Tropes used in The Enigma of Amigara Fault include:
  • And I Must Scream: It's implied that no matter how long you spend inside your hole, you can't die. Some of the noodle people that come through might wish they were dead.
  • Body Horror
  • Catapult Nightmare: Provides the trope page image.
  • Claustrophobia: You will have it by the end of the story.
  • Daylight Horror: Most of the creepy stuff happens at daytime.
  • Downer Ending: Despite Owaki's attempts to calm down Yoshida and give her a reason to not enter her hole, complete with using heavy stones to fill the hole, she does anyway. Owaki is too big to follow; he succumbs to the compulsion after seeing his own hole. Only then does the government close off the site, and try to find the cracks on the other side. What they do find is not pretty.
  • Dreaming of Things to Come: Or dreaming of the past and present. Owaki dreams that he is Nagatsuka, a man who entered the mountain the day before. He also has what feels like a memory, as a condemned prisoner being sentenced to death by walking into a mountain. These dreams disturb Owaki when he awakens.
  • Dying Like Animals
  • Fate Worse Than Death: Let's just say that if you get the compulsion to enter your hole, you may wish that you would succumb to starvation and dehydration. Whatever comes out of the other side is still alive, and in great pain.
  • Hope Spot: When Yoshida finds her hole, she is scared, to say the least. Owaki tells her to calm down, and finds heavy stones. He proceeds to fill her hole with the rocks, pointing out that with no way to get inside, it can't make her travel that far. Then he stays with her that night, asking about her family and bonding with her. The compulsion gets her the next day, so that by the time Owaki awakens, she has already removed the stones and entered her hole.
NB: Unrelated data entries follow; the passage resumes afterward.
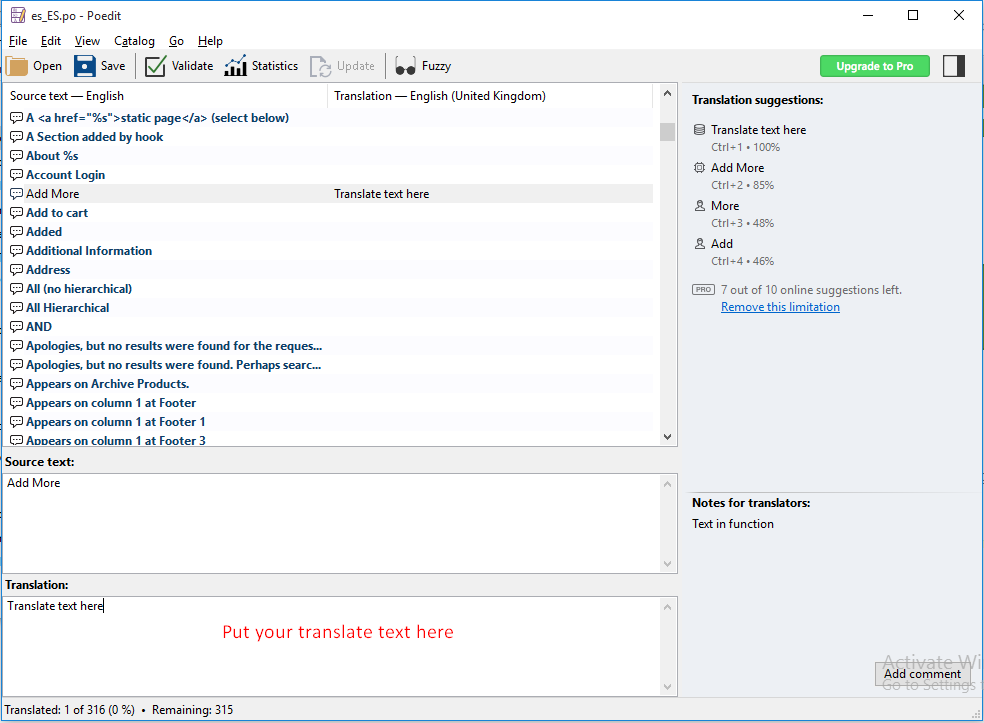
Task: Toggle Fuzzy with the glasses icon
Action: (405, 66)
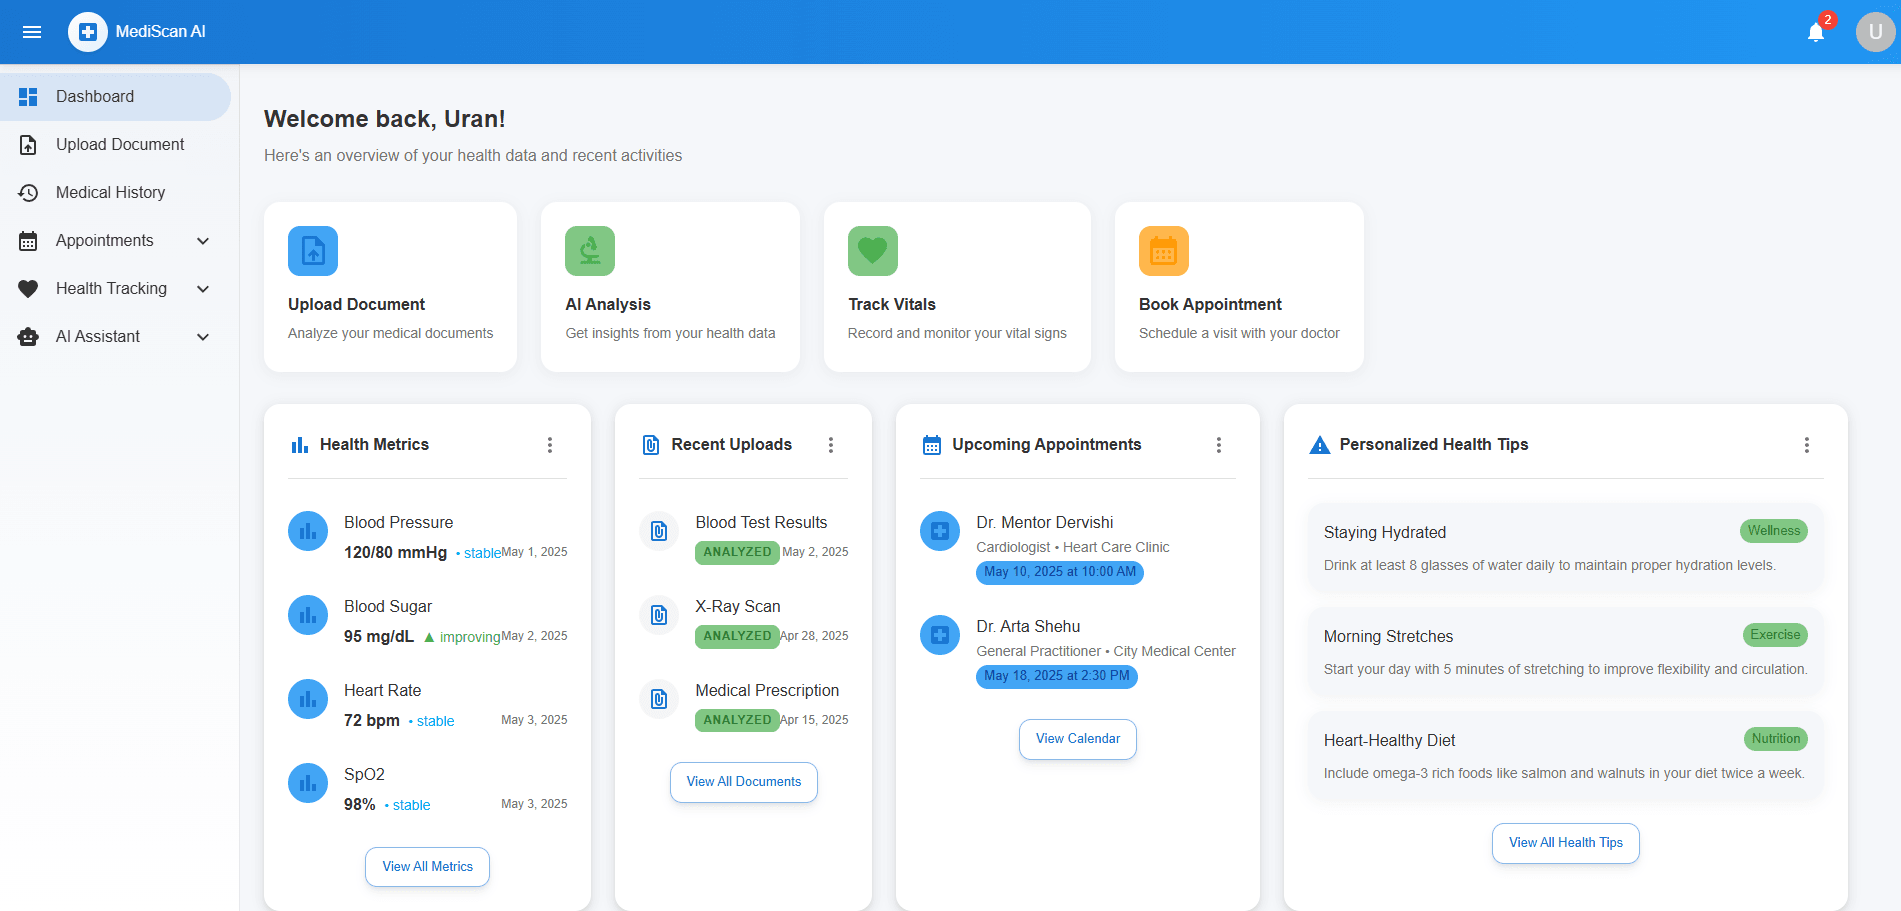Open the View Calendar button
The image size is (1901, 911).
(x=1078, y=739)
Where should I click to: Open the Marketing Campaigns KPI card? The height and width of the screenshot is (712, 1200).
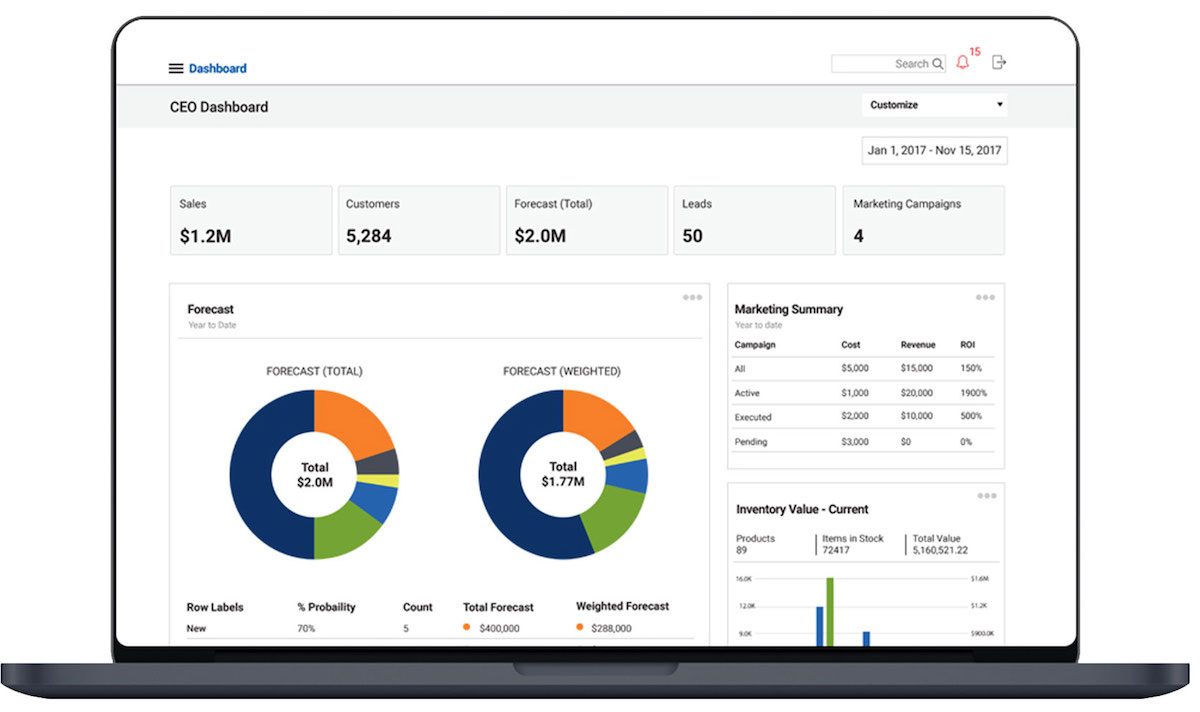[923, 220]
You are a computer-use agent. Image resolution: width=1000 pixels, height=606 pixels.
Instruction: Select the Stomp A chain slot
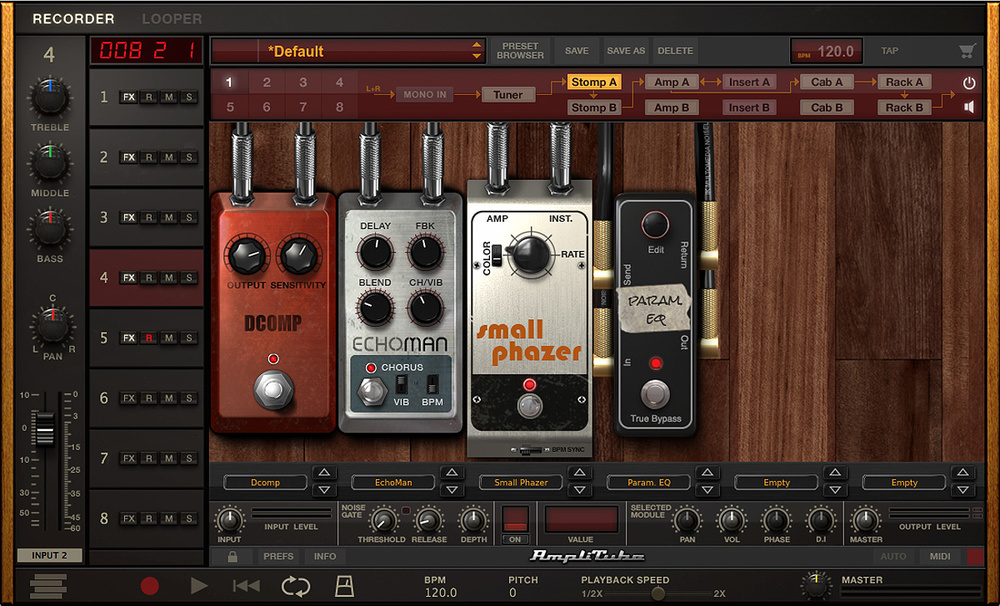tap(594, 81)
  • Noodle People: Literally - when people enter "their" hole, they are stretched in every direction until their limbs are thin like tentacles, yet are still alive.
  • Oh Crap: The ending has the mountain scientists doing this remark when they see what's coming thorugh the cracks.
  • Primal Fear: This manages to hit isolation, darkness, the unknown, claustrophobia, and body horror all in one fell swoop.
  • Schmuck Bait: A prime in-universe example. Owaki and Yoshida came to see the holes because they saw them on television,a nd Yoshida swears that she found her own hole.
  • Shown Their Work: As per the dream, there were people in Japan as early as 50,000 BC. They also developed stone-carving technology remarkably early.
  • Token Romance: It was really unnecessary for Owaki and Yoshida to get together. It happened so that we'd get a giant Hope Spot, before things get worse.

"It's slowly coming this way!!" DRR... DRR... DRR...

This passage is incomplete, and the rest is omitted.